Former governor and current Senate President Richard J. Codey will serve as acting governor for "certainly several days, possibly a week," said Corzine's chief of staff, Tom Shea.
"We won't know that until we know really what the governor's prognosis for recovery is going to be," Shea said at a Statehouse news conference.
"He certainly needs the ability to concentrate and focus and communicate in order to effectively carry out the duties of his office. And I think only time will tell how long that takes for him to be able to do that again."

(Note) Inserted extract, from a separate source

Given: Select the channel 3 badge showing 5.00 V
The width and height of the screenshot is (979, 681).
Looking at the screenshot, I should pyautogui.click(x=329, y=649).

Shea added that it was possible that Corzine would be mentally alert and able to work from home or his hospital bed before he is physically able to travel to the Statehouse.

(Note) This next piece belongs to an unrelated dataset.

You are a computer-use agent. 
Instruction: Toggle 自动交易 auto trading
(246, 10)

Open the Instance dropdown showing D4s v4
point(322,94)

"He has been briefly conscious," Shea said. "I don't expect, and I don't think the doctors would expect, that that would happen with a tremendous amount of frequency over the next couple of days."
Corzine can communicate by nodding his head, Ross said yesterday. But his injuries are "extremely painful," said Ross. "It hurts to breathe."
Corzine also had head lacerations that required stitches, aides said.
An official familiar with the governor's condition said Corzine would likely be in a wheelchair for several months.
The air bags of the 2005 black Chevrolet Suburban did not deploy when it rammed a guardrail on the parkway with Corzine in the front seat. The governor was en route to the governor's mansion in Princeton to host a meeting between the dismissed radio show host Don Imus and the Rutgers University women's basketball team that Imus insulted last week.
Shea said that Corzine apparently was not wearing a seat belt at the time of the crash, though another aide saw him wearing a seat belt earlier in the day.